I love Sundays, and the older I get the more I have decided that it is my favorite day of the week, mainly because I love Church. When I was a kid and throughout my teenage years however, I went to Church not for the Spiritual uplift, but for the social aspect. Being raised in Utah, a lot of the social activities I participated in revolved around Church activities anyway. But as I have gotten older, my perspective of what Church is, and why I go has changed.
As a teenager I never felt invincible like many teenagers feel, but I felt like I was pretty knowledgeable, pretty set on the right path, and that I was pretty much right in most of what I did. I did try to listen to my parents and be obedient, but I felt like, as an all-around person, I was doing alright. I rarely struggled with doubt within myself and have always been a pretty happy person.

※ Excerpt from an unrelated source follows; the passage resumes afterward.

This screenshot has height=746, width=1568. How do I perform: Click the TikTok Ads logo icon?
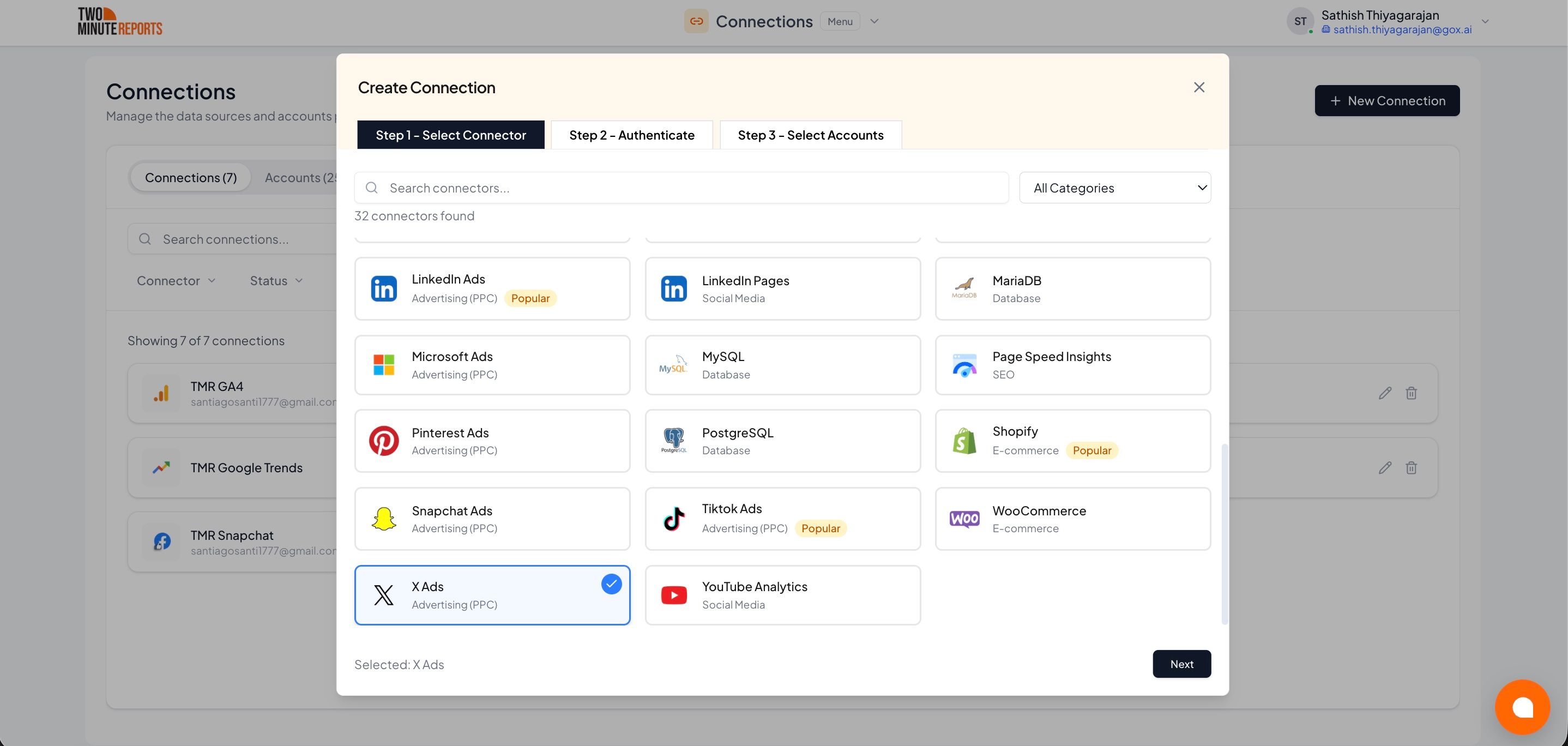(x=674, y=519)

First, let me say, I still am a pretty happy person, almost all the time. I feel like that is not a state of being, rather a choice that we make each and every day. It’s how we choose to look at life. But, as I have had children and had lots of, I guess, “adult” things happen in life, like we all do, there are days when I need help, strength. I find that strength most often at Church through the Gospel of Jesus Christ, as well through my daily scripture study and prayer. Sunday’s have become a day of rejuvenation, rest, a time to be filled and prepare again for the coming week.
I remember when my kids were small, and we would prepare to go to Church. It was always hectic and crazy getting everyone out the door. My husband usually had a calling that took him to Church earlier than me, so I had to get myself and 4 kids ready to go. There were weeks that if I hadn’t understood the lift that I get, I would have thrown the towel in and stayed home. But I knew that I needed to be there, and I knew that I would leave Church with an added inner strength that would help me get through the coming week. It never failed, I always left more at peace, and better prepared for my coming week.

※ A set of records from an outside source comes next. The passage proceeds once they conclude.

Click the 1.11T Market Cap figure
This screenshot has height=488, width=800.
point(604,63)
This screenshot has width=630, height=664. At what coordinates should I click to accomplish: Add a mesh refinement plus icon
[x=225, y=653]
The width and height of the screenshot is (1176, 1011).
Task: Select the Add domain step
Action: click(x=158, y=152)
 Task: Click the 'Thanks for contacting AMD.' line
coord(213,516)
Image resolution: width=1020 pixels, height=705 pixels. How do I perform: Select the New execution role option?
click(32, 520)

Many people in today’s society are drifting away from religion and church attendance of any kind. Many say that being out in the outdoors is just as good, or that spending time with family or friends instead of attending Church is a better way to spend Sunday’s. Being outside is definitely rejuvenating, I love being outside in nature and in the fresh air, it’s rejuvenating to my mind and body, but not quite the same way as the Gospel rejuvenates my soul. I love spending time with my family, more than just about anything else. One of my favorite parts of spending time with my family is the joy they bring me. But that joy is often fleeting, only lasting until the family jumps into the week and their busy lives, not that the joy of family disappears, but things get hectic and chaotic during the week. The joy that I feel through learning the word of God at Church, and the Spirit that attends that learning continues to fill me during the week and helps me remember in all those chaotic moments what is really important, how much I love my family even when they frustrate me, and that my family is eternal. There is a peace that permeates every aspect of my life, that I can’t get anywhere else.

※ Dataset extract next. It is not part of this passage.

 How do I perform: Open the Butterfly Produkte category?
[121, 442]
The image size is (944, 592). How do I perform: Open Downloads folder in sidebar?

Church for me is not just another thing to check off my list every week, but a necessity to keep me going. Sometimes I go and look for others to help, or ways to lift. Other times I go looking for relief. But either way, I know that when I leave, I will have been filled, lifted, and prepared for whatever challenges I may encounter in the upcoming week. I know that I can leave there with peace that will stay with me, a peace that isn’t achievable except through the Lord.